An intense rise in global temperatures has unearthed ancient landscapes of the Canadian Arctic. The region remained covered under the ice from tens of thousands of years. In addition to this, Glaciers in the Canadian Arctic have melted at an extent that uncovers the land hidden from previous 40,000 years or more. Researchers collected some plants while exploring Canada’s Baffin Island. Further, they studied those plants gathered from 30 different ice caps. The new study revealed that the vegetation exposed after 40,000 continuous years of ice cover. As per scientists, the current century is the warmest century for the sector in 115,000 years.

According to the research published in the journal Nature, the Arctic is warming two to three times quicker than the rest of the world. Simon Pendleton, leading author of the study, feels it is not a coincidence. The author and research team belongs to the University of Colorado at Boulder. The author says these ancient landscapes are being uncovered over a wide geographic area on Baffin Island. Researchers warn if the warming persists at this speed, the glaciers, and ice caps will free all the ice. Besides, there will be no ice left in the upcoming century.

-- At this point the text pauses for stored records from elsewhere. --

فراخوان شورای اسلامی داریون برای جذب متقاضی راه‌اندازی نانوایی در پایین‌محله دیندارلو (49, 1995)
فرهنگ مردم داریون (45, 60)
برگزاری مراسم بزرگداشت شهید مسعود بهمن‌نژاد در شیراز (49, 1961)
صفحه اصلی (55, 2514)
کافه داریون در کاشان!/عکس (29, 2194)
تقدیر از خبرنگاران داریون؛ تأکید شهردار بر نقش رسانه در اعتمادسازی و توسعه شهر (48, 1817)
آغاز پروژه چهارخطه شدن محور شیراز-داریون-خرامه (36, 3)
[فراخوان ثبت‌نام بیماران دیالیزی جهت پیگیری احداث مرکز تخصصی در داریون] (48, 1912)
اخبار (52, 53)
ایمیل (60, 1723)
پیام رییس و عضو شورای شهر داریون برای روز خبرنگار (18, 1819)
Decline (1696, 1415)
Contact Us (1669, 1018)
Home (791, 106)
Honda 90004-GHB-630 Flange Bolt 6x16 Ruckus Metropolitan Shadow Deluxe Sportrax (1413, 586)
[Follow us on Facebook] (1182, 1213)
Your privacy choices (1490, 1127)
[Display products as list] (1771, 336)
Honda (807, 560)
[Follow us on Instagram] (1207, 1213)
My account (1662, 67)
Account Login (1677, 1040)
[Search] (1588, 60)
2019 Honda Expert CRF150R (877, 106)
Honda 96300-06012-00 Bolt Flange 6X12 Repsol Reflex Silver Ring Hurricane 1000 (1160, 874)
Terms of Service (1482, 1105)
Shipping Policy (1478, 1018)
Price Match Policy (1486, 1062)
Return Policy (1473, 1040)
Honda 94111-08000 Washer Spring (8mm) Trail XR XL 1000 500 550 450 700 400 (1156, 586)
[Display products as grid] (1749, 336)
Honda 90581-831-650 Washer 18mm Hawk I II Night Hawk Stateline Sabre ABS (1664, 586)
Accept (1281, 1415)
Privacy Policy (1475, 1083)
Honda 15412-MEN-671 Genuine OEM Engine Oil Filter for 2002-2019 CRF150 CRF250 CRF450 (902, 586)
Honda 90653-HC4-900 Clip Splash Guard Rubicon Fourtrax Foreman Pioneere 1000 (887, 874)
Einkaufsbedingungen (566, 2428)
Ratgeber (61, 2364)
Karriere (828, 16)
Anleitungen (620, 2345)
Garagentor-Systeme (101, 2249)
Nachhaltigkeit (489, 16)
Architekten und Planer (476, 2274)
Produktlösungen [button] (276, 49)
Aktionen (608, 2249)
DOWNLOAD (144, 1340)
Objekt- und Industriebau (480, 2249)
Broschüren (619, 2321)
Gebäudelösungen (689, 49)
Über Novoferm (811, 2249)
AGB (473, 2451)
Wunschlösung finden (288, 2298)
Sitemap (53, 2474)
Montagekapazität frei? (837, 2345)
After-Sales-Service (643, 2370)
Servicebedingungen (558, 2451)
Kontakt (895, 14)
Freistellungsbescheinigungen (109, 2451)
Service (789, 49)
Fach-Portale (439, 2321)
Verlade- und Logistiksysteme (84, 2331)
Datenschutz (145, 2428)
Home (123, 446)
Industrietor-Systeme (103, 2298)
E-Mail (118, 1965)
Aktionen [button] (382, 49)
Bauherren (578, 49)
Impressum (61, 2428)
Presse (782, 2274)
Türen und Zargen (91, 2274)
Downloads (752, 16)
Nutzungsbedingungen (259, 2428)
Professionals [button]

The team of researchers collected 48 plant samples from the region in August. They also used sampled quartz to reveal the age and history of ice shields. Pendleton said, they carbon dated the plants to discover when the ice last advanced over that area. Thus, by using the radiocarbon dating technique, scientists found the period for which the plants remained under the ice. The glaciers react according to temperatures. If summers warm, they start melting; if cool, they progress. Researchers note the trends seen across the samples are strange and point towards the rapidly changing environment. The study reveals the ice could disappear even in the absence of additional summer warming. Most of the glaciers across northern Ellesmere Island had lost in a period from 1999 to 2015. According to Arctic Today, overall 6% of ice lost amid the time span.